At Columbia University, a team of researchers has successfully created a program that can block out audio spying through microphones found in smartphones and connected audio devices that require voice use.
This algorithm works by using predictive voice technology: that is, it can recognize human speech and instinctively generate audible background noise like muffling or whispers in order to camouflage the user’s words.
The technology works in real-time as the algorithm is able to create the obstruction while a person is speaking to a voice-controlled device or conversing with a friend.
But why create such an algorithm in the first place?
The problem stems from advertiser eavesdropping. While this is an issue that has not been proved or disproved, there is plenty of anecdotal evidence that backs it up.

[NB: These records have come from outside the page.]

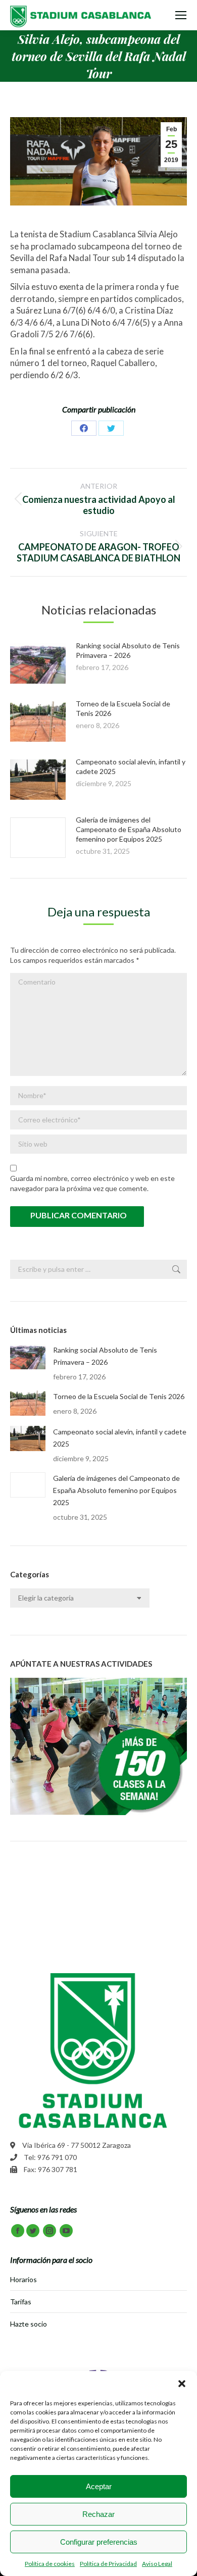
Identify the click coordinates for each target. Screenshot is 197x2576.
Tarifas (20, 2301)
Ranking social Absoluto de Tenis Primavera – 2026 (105, 1356)
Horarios (23, 2279)
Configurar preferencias (98, 2542)
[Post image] (38, 663)
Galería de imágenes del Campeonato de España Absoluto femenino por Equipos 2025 (128, 829)
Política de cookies (50, 2563)
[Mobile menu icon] (181, 15)
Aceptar (99, 2486)
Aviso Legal (157, 2563)
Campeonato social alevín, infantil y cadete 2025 (119, 1437)
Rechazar (98, 2514)
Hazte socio (28, 2324)
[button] (182, 2384)
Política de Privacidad (108, 2563)
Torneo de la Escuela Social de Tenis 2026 (118, 1396)
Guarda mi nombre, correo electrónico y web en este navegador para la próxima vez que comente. (92, 1183)
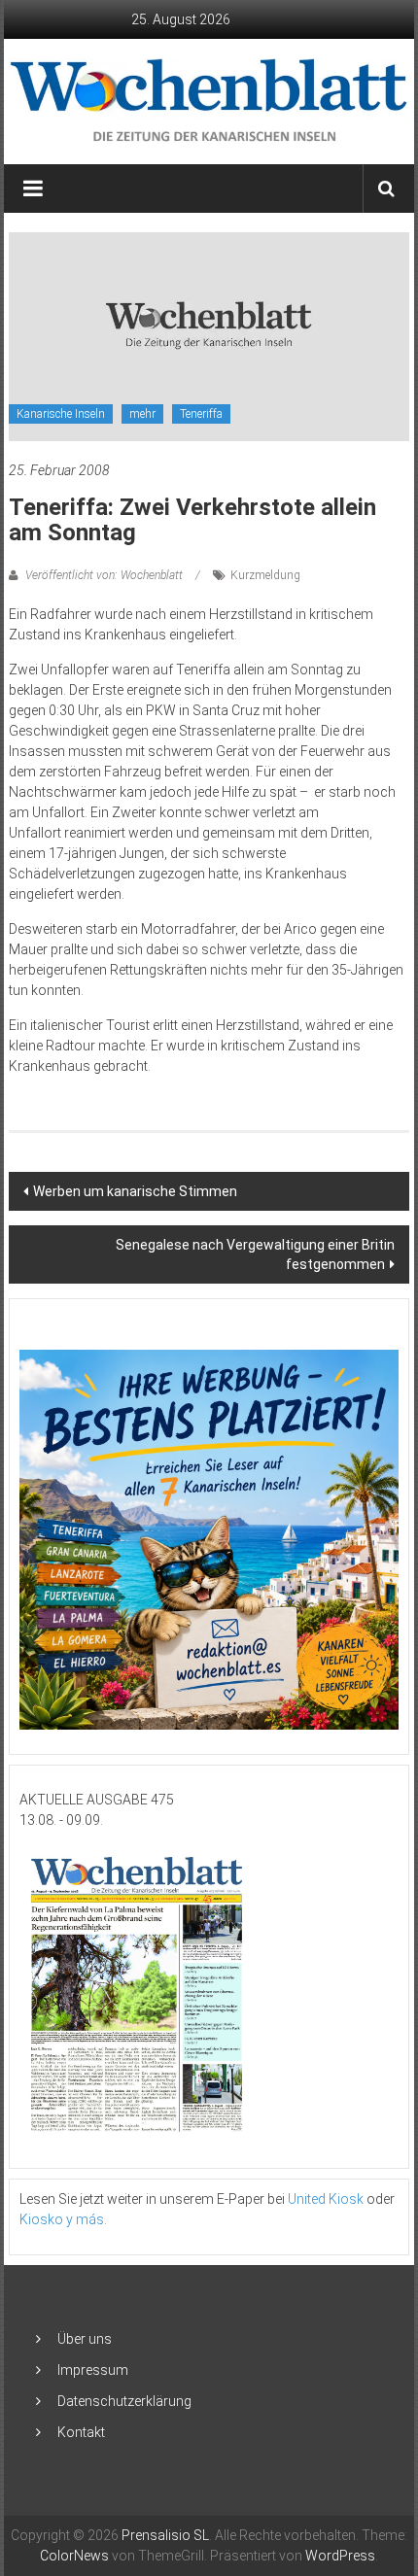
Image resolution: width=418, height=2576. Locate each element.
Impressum (92, 2370)
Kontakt (81, 2432)
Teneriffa (201, 414)
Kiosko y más (61, 2219)
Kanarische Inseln (61, 414)
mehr (142, 414)
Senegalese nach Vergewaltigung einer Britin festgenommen (255, 1254)
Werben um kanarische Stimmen (135, 1191)
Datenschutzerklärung (124, 2401)
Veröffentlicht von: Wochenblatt (104, 575)
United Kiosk (326, 2199)
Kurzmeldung (265, 575)
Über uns (84, 2339)
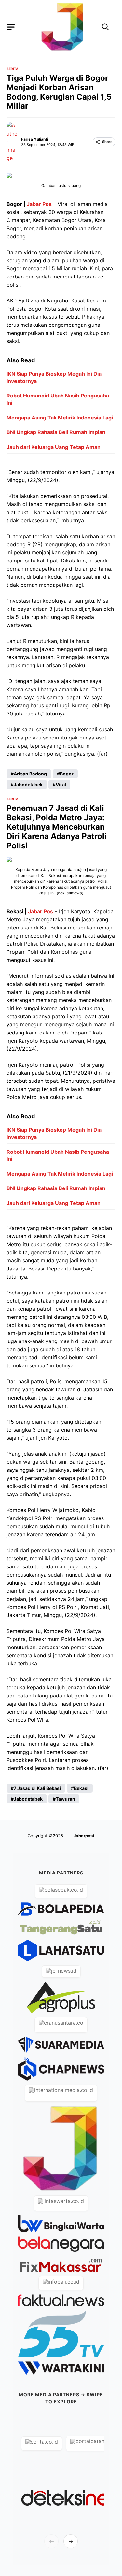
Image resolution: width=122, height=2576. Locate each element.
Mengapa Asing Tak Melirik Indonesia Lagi (60, 417)
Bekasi (81, 1788)
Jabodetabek (28, 784)
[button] (105, 27)
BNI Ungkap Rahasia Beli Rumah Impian (56, 432)
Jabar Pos (39, 204)
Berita (12, 68)
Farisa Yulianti (34, 139)
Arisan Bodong (30, 773)
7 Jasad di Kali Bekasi (37, 1788)
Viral (61, 784)
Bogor (67, 773)
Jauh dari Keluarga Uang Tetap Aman (54, 447)
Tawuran (65, 1799)
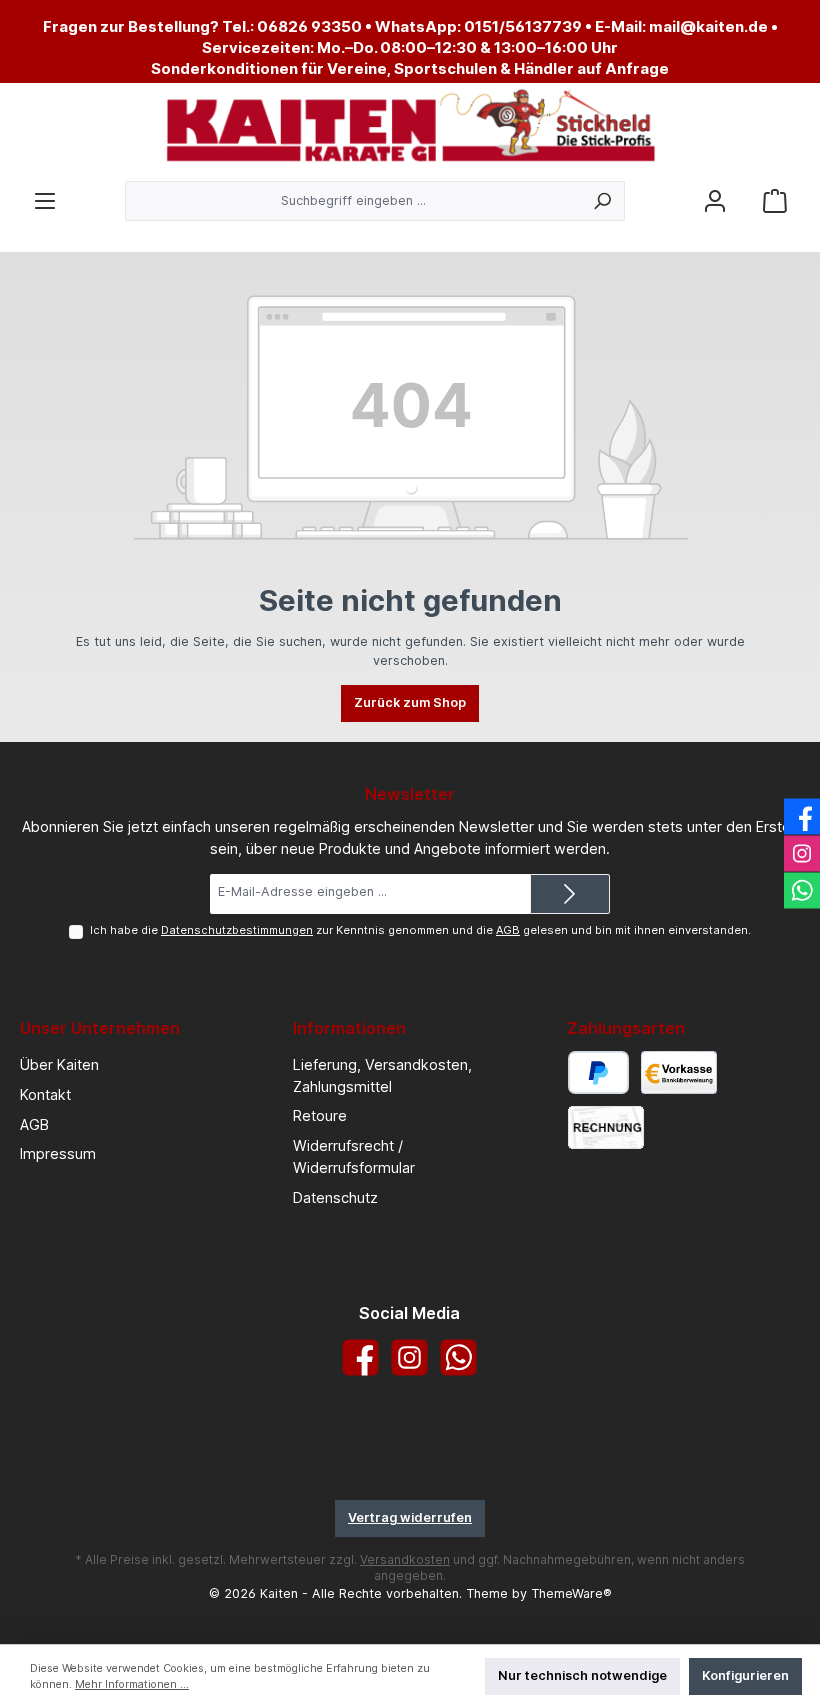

For example, many people on social media have claimed to have seen targeted ads for hyperspecific products (think cat food or a brand of toothpaste) after talking about them in real-life conversations. Without doing a single Google search of the said product, people find that it’s made its way into the carousel of advertisements we witness on a daily basis.
One theory is rogue eavesdropping where companies are able to tap into smartphone mics through voice predictive programs that can pick up and decode real language. That’s what this unique new algorithm aims to prevent.
Similar attempts at developing an eavesdrop-blocking program have been done before. Often, they worked by creating white noise that could fool voice recognition software up to a certain extent, thus preventing any data spying.
However, according to the researchers at Columbia University, the rate of human speech is too fast to be blocked by such a simple program.
To address this, they made prediction a key feature in their program. The algorithm will not only be able to identify certain words but actually make an educated guess on what the user will say next and create obstructive noise based on that guess. This is what the developers called a “predictive attack” model.
The model was tested over a span of two days using eight NVIDIA RTX 2080Ti GPUs and a speech data set that lasted 100 hours.
Among the notable findings of the research are the optimal prediction time (0.5 seconds into the future), an 80% effectiveness rate, and a preference for masking longer words.
The 80% figure was generated by testing the algorithm against multiple speech recognition systems. When the whispers were deployed, the researchers observed an error rate of 80% on the systems’ ends.
The tests also proved that shorter words are harder to obfuscate. These were mostly words like “the”, “they”, “our”, etc. Adversely, words that had more syllables and were longer were easier for the algorithm to mask.
Despite other experts denying its existence, data collection through speech is still a possible issue that many researchers are trying to address.
However, it’s not as simple as creating anti-eavesdropping tools. Once they become normalized, many are worried that ad companies will merely develop more software to counter them.
Another problem is the trustworthiness of such algorithms. In the wrong hands, they can be used as another avenue for data collection.